Die eifersüchtige Hera habe sie in einer Verkleidung überredet, sie möge sich von Zeus erbitten, sich ihr ebenso zu zeigen, wie er sich Hera zeige. Zeus habe sich ihr somit als Blitz "genähert" und sie verbrannt. Da sie mit Dionysos schwanger gewesen sei, habe Zeus ihr Kind zu sich genommen. An der Stelle wo Semele starb, sei später ein Weinstock gestanden.
Zeus nähte sich die unreife Leibesfrucht der Semele in seinen eigenen Schenkel. Nachdem Zeus den Dionysos geboren hatte, wurde er von drei Ammen groß gezogen.

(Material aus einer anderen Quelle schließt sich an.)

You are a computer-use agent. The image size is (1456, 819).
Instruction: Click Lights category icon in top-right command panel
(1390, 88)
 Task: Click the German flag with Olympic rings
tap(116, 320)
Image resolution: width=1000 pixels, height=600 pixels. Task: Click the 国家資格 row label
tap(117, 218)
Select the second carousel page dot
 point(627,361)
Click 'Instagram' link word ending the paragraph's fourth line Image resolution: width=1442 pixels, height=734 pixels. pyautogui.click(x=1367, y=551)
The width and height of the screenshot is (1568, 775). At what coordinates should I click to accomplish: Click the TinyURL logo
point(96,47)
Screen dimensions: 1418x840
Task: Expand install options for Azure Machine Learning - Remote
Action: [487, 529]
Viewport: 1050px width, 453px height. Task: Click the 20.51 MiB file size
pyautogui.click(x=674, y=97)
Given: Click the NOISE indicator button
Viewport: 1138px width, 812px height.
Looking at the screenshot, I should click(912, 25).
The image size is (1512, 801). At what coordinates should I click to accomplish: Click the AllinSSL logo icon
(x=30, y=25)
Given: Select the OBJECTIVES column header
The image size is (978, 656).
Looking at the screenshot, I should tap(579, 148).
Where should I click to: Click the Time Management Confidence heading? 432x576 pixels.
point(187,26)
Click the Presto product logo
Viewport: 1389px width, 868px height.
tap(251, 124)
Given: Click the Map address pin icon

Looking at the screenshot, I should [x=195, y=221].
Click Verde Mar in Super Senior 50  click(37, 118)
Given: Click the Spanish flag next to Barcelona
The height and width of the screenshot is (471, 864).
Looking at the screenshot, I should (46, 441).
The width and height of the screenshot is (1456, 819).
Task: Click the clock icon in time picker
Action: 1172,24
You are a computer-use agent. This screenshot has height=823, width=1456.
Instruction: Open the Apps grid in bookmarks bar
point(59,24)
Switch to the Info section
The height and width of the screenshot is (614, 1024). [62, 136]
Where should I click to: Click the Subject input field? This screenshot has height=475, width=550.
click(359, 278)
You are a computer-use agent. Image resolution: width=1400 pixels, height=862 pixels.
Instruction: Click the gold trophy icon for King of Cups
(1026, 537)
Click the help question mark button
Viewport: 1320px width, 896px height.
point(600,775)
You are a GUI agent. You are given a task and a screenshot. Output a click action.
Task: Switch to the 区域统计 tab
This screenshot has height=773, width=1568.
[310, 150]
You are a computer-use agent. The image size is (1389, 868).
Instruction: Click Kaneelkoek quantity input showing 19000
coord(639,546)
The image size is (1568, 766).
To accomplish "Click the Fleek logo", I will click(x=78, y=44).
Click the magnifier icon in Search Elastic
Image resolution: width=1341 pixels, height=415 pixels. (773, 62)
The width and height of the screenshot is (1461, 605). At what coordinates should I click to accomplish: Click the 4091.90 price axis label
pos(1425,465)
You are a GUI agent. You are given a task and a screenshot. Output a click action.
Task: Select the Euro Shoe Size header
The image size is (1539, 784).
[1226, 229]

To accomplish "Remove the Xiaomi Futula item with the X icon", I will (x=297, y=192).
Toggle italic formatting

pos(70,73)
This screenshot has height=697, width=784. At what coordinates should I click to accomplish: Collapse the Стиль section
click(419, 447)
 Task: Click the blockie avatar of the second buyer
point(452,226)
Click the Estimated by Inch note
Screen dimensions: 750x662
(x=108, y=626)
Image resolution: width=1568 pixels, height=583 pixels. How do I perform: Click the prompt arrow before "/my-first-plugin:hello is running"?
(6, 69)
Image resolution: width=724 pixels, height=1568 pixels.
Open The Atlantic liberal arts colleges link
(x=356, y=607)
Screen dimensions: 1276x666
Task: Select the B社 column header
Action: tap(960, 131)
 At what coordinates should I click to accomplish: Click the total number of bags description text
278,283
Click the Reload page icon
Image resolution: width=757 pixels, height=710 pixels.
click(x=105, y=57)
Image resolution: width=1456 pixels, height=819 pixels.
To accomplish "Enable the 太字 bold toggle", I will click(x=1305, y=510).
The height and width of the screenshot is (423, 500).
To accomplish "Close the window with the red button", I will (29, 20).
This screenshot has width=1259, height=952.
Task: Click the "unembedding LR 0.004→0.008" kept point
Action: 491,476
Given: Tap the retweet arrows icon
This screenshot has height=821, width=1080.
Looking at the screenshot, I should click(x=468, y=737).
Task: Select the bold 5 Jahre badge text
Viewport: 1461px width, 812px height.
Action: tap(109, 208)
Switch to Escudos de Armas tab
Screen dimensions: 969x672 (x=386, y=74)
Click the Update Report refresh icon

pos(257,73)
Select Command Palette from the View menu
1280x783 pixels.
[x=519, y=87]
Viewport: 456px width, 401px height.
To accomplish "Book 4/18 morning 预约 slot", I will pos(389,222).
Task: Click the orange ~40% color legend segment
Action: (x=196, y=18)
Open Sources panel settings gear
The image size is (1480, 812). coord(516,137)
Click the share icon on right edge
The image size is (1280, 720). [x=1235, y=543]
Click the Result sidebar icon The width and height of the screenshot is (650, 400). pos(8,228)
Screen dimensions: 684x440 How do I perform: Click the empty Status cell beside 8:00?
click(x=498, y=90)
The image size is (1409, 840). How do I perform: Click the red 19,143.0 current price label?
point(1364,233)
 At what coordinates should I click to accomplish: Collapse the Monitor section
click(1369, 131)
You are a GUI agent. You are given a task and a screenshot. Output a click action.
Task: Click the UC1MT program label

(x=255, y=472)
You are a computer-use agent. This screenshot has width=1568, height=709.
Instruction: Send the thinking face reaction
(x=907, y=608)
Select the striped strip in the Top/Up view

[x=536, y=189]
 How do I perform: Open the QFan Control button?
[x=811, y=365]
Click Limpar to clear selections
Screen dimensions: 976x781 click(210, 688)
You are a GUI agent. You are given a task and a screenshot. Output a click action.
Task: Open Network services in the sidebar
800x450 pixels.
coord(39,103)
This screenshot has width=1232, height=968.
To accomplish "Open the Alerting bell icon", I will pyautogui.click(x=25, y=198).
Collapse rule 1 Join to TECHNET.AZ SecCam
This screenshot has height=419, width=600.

Dionysos wurde oft mit einem Gefolge aus Nymphen und Satyrn dargestellt, das zügellose Orgien feierte. Ihm zu Ehren wurden in Griechenland die Dionysien, im antiken Rom die Bacchanalien gefeiert.
Die Rebsorte
Weiße Rebsorte, die das Ergebnis einer Kreuzung aus Silvaner x Riesling mit Müller-Thurgau ist und vor allem in Deutschland, aber auch in England angebaut wird. Bacchus verdankt ihre Popularität unter Winzern der Tatsache, dass sie, im Gegensatz zu Riesling, eine frühreifende Rebsorte ist, die zugleich sehr hohe Reifegrade, ausgedrückt in Grad Öchsle, erreicht und deshalb in Weinbergslagen angebaut werden kann, die für Riesling ungeeignet sind. Die aus Bacchus gewonnenen Weinen sind oft aromatisch und fruchtig, aber nur, wenn das Lesegut völlig reif ist. Ein Nachteil ist, dass es diesen Weinen dann oft an genügend Säure fehlt. Sie macht sich häufig als Verschnittspartner der Müller-Thurgau nützlich, deren relativ neutrale Weine sie mit ihrer Frucht und ihrem Bouquet bereichert. Zusammen sind sie ein fester Bestandteil der allgegenwärtigen Liebfrauenmilch.